### What the exercise asks:
The response must contain every line of the records that follow, duplicated exactly.

(Entries taken from a collection)
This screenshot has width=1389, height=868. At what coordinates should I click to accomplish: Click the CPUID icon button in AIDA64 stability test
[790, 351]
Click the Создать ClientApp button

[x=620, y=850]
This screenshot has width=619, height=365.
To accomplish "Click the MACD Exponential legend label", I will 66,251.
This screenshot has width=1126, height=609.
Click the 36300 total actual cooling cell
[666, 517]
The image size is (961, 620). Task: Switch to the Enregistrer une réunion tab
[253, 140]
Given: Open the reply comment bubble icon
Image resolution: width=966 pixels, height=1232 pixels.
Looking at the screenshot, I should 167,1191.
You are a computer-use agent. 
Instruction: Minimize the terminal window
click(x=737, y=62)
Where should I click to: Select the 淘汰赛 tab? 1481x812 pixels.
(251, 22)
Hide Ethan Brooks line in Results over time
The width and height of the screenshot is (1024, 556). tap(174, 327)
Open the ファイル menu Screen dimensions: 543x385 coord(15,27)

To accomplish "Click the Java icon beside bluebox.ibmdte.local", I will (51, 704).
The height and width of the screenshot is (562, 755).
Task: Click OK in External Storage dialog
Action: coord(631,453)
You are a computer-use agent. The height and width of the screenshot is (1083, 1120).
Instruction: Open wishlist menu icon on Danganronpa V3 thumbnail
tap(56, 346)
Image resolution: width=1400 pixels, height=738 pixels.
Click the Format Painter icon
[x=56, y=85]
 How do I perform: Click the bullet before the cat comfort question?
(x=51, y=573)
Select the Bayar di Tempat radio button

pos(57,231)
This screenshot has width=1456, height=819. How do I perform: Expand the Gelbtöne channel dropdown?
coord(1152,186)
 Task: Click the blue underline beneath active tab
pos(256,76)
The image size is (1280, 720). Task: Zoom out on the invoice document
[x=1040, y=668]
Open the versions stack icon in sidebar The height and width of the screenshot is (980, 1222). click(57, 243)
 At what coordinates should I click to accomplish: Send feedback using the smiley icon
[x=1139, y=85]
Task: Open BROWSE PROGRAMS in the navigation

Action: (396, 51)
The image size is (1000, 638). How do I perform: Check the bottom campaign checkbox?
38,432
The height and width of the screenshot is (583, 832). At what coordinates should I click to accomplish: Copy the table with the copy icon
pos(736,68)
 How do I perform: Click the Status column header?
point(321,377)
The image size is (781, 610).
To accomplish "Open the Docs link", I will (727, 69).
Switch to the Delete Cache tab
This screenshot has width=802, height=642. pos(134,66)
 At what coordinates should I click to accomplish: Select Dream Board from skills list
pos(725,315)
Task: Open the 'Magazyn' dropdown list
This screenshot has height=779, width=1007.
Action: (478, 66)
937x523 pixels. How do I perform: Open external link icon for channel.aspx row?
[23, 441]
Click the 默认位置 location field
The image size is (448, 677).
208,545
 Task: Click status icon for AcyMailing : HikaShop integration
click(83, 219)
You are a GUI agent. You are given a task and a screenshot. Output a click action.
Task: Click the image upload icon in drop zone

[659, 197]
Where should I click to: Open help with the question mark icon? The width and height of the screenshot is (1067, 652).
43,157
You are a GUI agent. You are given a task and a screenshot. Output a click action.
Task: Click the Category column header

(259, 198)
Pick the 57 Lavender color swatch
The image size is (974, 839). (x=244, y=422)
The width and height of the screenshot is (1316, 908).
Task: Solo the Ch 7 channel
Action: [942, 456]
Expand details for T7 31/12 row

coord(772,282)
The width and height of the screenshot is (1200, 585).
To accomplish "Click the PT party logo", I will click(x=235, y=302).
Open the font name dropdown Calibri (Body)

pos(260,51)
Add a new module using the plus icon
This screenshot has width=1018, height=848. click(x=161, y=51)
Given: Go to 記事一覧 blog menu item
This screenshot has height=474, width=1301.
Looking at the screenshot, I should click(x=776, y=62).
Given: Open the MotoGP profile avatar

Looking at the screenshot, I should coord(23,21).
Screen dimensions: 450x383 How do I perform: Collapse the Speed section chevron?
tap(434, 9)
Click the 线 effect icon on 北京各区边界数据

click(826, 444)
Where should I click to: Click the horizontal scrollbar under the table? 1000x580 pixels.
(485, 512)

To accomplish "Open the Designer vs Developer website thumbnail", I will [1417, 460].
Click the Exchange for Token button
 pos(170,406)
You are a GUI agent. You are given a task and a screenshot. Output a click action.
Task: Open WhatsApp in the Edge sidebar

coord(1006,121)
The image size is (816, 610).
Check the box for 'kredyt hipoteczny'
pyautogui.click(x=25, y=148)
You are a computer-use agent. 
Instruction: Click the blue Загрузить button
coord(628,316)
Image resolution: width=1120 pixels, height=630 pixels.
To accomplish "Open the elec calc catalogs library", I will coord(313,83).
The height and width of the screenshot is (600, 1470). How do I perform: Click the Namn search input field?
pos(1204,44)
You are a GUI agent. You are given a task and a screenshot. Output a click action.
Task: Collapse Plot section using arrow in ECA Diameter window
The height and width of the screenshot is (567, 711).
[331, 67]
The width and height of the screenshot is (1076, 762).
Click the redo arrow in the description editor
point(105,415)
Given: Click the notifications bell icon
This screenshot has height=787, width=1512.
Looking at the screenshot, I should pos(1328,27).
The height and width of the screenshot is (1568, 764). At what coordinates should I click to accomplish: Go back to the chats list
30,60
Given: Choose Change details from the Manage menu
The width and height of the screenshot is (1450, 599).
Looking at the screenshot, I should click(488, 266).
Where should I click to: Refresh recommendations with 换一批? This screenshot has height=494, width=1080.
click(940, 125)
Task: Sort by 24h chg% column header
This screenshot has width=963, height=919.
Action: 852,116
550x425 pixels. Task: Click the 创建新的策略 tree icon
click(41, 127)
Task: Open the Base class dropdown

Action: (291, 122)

### Answer space:
This screenshot has width=1389, height=868. At what coordinates should I click to accomplish: Click the CPUID icon button in AIDA64 stability test
[790, 351]
Click the Создать ClientApp button

[x=620, y=850]
This screenshot has width=619, height=365.
To accomplish "Click the MACD Exponential legend label", I will 66,251.
This screenshot has width=1126, height=609.
Click the 36300 total actual cooling cell
[666, 517]
The image size is (961, 620). Task: Switch to the Enregistrer une réunion tab
[253, 140]
Given: Open the reply comment bubble icon
Image resolution: width=966 pixels, height=1232 pixels.
Looking at the screenshot, I should 167,1191.
You are a computer-use agent. 
Instruction: Minimize the terminal window
click(x=737, y=62)
Where should I click to: Select the 淘汰赛 tab? 1481x812 pixels.
(251, 22)
Hide Ethan Brooks line in Results over time
The width and height of the screenshot is (1024, 556). tap(174, 327)
Open the ファイル menu Screen dimensions: 543x385 coord(15,27)

To accomplish "Click the Java icon beside bluebox.ibmdte.local", I will (51, 704).
The height and width of the screenshot is (562, 755).
Task: Click OK in External Storage dialog
Action: coord(631,453)
You are a computer-use agent. The height and width of the screenshot is (1083, 1120).
Instruction: Open wishlist menu icon on Danganronpa V3 thumbnail
tap(56, 346)
Image resolution: width=1400 pixels, height=738 pixels.
Click the Format Painter icon
[x=56, y=85]
 How do I perform: Click the bullet before the cat comfort question?
(x=51, y=573)
Select the Bayar di Tempat radio button

pos(57,231)
This screenshot has width=1456, height=819. How do I perform: Expand the Gelbtöne channel dropdown?
coord(1152,186)
 Task: Click the blue underline beneath active tab
pos(256,76)
The image size is (1280, 720). Task: Zoom out on the invoice document
[x=1040, y=668]
Open the versions stack icon in sidebar The height and width of the screenshot is (980, 1222). click(57, 243)
 At what coordinates should I click to accomplish: Send feedback using the smiley icon
[x=1139, y=85]
Task: Open BROWSE PROGRAMS in the navigation

Action: (396, 51)
The image size is (1000, 638). How do I perform: Check the bottom campaign checkbox?
38,432
The height and width of the screenshot is (583, 832). At what coordinates should I click to accomplish: Copy the table with the copy icon
pos(736,68)
 How do I perform: Click the Status column header?
point(321,377)
The image size is (781, 610).
To accomplish "Open the Docs link", I will (727, 69).
Switch to the Delete Cache tab
This screenshot has width=802, height=642. pos(134,66)
 At what coordinates should I click to accomplish: Select Dream Board from skills list
pos(725,315)
Task: Open the 'Magazyn' dropdown list
This screenshot has height=779, width=1007.
Action: (478, 66)
937x523 pixels. How do I perform: Open external link icon for channel.aspx row?
[23, 441]
Click the 默认位置 location field
The image size is (448, 677).
208,545
 Task: Click status icon for AcyMailing : HikaShop integration
click(83, 219)
You are a GUI agent. You are given a task and a screenshot. Output a click action.
Task: Click the image upload icon in drop zone

[659, 197]
Where should I click to: Open help with the question mark icon? The width and height of the screenshot is (1067, 652).
43,157
You are a GUI agent. You are given a task and a screenshot. Output a click action.
Task: Click the Category column header

(259, 198)
Pick the 57 Lavender color swatch
The image size is (974, 839). (x=244, y=422)
The width and height of the screenshot is (1316, 908).
Task: Solo the Ch 7 channel
Action: [942, 456]
Expand details for T7 31/12 row

coord(772,282)
The width and height of the screenshot is (1200, 585).
To accomplish "Click the PT party logo", I will click(x=235, y=302).
Open the font name dropdown Calibri (Body)

pos(260,51)
Add a new module using the plus icon
This screenshot has width=1018, height=848. click(x=161, y=51)
Given: Go to 記事一覧 blog menu item
This screenshot has height=474, width=1301.
Looking at the screenshot, I should click(x=776, y=62).
Given: Open the MotoGP profile avatar

Looking at the screenshot, I should coord(23,21).
Screen dimensions: 450x383 How do I perform: Collapse the Speed section chevron?
tap(434, 9)
Click the 线 effect icon on 北京各区边界数据

click(826, 444)
Where should I click to: Click the horizontal scrollbar under the table? 1000x580 pixels.
(485, 512)

To accomplish "Open the Designer vs Developer website thumbnail", I will [1417, 460].
Click the Exchange for Token button
 pos(170,406)
You are a GUI agent. You are given a task and a screenshot. Output a click action.
Task: Open WhatsApp in the Edge sidebar

coord(1006,121)
The image size is (816, 610).
Check the box for 'kredyt hipoteczny'
pyautogui.click(x=25, y=148)
You are a computer-use agent. 
Instruction: Click the blue Загрузить button
coord(628,316)
Image resolution: width=1120 pixels, height=630 pixels.
To accomplish "Open the elec calc catalogs library", I will coord(313,83).
The height and width of the screenshot is (600, 1470). How do I perform: Click the Namn search input field?
pos(1204,44)
You are a GUI agent. You are given a task and a screenshot. Output a click action.
Task: Collapse Plot section using arrow in ECA Diameter window
The height and width of the screenshot is (567, 711).
[331, 67]
The width and height of the screenshot is (1076, 762).
Click the redo arrow in the description editor
point(105,415)
Given: Click the notifications bell icon
This screenshot has height=787, width=1512.
Looking at the screenshot, I should pos(1328,27).
The height and width of the screenshot is (1568, 764). At what coordinates should I click to accomplish: Go back to the chats list
30,60
Given: Choose Change details from the Manage menu
The width and height of the screenshot is (1450, 599).
Looking at the screenshot, I should click(488, 266).
Where should I click to: Refresh recommendations with 换一批? This screenshot has height=494, width=1080.
click(940, 125)
Task: Sort by 24h chg% column header
This screenshot has width=963, height=919.
Action: 852,116
550x425 pixels. Task: Click the 创建新的策略 tree icon
click(41, 127)
Task: Open the Base class dropdown

Action: (291, 122)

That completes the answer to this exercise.